Problem statement. Once the line containing "You are a computer-use agent. Screen dimensions: 1012x569" is found in the entries below, restate it and each following line word for word, stopping after the line containing "Task: Click the Salesforce cloud logo".

Stored items.
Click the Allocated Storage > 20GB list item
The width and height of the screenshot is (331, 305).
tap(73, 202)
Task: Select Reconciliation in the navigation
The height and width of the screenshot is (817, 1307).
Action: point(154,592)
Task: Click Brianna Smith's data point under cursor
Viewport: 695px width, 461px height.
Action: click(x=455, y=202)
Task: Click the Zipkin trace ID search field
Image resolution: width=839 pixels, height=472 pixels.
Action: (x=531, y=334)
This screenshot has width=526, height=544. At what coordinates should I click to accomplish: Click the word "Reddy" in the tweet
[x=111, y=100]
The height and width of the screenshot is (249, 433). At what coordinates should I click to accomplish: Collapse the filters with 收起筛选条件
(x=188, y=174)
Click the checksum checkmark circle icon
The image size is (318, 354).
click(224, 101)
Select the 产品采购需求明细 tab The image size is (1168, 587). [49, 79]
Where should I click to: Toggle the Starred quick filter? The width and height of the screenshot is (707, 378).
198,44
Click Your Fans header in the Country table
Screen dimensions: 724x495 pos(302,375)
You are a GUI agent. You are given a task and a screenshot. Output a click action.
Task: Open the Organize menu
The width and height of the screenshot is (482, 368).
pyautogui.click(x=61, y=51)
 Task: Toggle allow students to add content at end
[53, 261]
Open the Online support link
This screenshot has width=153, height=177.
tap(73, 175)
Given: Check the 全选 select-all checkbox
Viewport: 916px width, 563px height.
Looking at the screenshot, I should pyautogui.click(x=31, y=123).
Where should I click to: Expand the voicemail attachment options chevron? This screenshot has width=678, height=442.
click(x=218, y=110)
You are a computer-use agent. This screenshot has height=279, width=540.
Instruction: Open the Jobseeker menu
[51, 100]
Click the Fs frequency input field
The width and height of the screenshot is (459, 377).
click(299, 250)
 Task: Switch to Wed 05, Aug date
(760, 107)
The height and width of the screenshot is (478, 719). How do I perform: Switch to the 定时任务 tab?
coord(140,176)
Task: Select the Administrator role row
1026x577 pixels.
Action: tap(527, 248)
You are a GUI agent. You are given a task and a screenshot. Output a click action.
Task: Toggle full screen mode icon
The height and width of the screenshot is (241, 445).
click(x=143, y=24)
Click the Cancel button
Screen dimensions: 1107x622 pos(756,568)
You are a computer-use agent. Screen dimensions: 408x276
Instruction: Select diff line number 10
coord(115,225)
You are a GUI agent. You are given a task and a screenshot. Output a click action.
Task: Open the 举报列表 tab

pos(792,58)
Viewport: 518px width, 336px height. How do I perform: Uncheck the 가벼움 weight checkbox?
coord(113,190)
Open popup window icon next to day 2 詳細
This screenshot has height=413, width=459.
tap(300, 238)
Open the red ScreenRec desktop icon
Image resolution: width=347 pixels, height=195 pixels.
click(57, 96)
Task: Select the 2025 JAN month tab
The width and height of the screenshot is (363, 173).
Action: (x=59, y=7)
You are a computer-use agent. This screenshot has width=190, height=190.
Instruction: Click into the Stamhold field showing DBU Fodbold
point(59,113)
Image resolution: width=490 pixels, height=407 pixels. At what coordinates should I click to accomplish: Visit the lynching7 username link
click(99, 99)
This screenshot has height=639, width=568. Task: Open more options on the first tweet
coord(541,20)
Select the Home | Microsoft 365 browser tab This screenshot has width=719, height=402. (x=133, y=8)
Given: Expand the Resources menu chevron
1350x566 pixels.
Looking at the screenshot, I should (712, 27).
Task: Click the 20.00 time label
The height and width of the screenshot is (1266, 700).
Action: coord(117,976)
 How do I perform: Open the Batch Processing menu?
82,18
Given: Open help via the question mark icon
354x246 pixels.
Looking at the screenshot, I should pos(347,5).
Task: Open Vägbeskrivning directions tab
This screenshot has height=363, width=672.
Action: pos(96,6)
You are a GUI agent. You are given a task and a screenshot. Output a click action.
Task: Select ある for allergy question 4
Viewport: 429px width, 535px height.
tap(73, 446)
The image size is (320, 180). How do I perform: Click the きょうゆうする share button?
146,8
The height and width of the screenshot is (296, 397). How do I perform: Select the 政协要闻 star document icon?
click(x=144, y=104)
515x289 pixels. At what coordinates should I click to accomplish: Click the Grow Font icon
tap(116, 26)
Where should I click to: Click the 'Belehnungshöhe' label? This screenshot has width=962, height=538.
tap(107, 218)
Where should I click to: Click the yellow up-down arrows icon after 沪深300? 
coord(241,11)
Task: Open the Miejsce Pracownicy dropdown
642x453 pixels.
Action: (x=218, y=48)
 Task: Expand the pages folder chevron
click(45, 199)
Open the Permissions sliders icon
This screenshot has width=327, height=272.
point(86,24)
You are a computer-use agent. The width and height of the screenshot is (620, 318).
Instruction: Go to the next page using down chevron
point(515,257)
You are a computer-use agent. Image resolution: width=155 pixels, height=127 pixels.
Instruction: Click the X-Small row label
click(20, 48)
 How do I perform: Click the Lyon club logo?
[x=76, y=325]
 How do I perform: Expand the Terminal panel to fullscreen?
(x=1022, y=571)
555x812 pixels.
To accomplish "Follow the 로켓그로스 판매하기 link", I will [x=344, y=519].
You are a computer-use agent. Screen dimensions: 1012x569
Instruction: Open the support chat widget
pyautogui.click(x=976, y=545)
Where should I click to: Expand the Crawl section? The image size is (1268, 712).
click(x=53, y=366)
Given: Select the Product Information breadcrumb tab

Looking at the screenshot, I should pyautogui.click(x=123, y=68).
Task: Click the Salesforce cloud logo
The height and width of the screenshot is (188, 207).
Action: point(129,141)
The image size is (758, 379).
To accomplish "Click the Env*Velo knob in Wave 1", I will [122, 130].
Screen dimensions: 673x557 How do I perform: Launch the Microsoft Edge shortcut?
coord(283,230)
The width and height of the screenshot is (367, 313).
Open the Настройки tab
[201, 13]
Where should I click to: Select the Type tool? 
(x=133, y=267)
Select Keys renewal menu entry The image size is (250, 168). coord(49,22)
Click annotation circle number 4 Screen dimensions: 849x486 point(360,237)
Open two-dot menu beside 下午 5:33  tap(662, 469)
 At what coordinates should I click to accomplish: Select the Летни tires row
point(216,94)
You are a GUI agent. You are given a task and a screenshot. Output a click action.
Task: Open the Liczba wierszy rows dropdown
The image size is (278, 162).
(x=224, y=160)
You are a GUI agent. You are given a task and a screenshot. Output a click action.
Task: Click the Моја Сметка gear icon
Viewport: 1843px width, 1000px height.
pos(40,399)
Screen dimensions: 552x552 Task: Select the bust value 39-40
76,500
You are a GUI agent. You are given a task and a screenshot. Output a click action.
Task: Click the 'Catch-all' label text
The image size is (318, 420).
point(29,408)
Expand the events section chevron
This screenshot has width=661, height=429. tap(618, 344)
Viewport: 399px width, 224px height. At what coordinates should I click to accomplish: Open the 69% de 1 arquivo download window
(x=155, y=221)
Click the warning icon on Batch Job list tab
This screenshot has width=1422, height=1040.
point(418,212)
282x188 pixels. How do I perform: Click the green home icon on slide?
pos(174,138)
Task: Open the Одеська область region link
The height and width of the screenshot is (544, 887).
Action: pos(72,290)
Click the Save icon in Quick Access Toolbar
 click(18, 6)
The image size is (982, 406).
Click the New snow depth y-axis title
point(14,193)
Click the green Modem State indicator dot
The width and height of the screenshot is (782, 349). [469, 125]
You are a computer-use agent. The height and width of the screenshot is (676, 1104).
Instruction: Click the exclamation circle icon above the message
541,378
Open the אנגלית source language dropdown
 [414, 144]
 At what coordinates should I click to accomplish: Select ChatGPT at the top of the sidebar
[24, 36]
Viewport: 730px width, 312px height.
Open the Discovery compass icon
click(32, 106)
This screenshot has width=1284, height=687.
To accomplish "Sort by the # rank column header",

Answer area.
You are a computer-use agent. Screen dimensions: 1012x569
Instruction: Open the support chat widget
pyautogui.click(x=976, y=545)
Where should I click to: Expand the Crawl section? The image size is (1268, 712).
click(x=53, y=366)
Given: Select the Product Information breadcrumb tab

Looking at the screenshot, I should pyautogui.click(x=123, y=68).
Task: Click the Salesforce cloud logo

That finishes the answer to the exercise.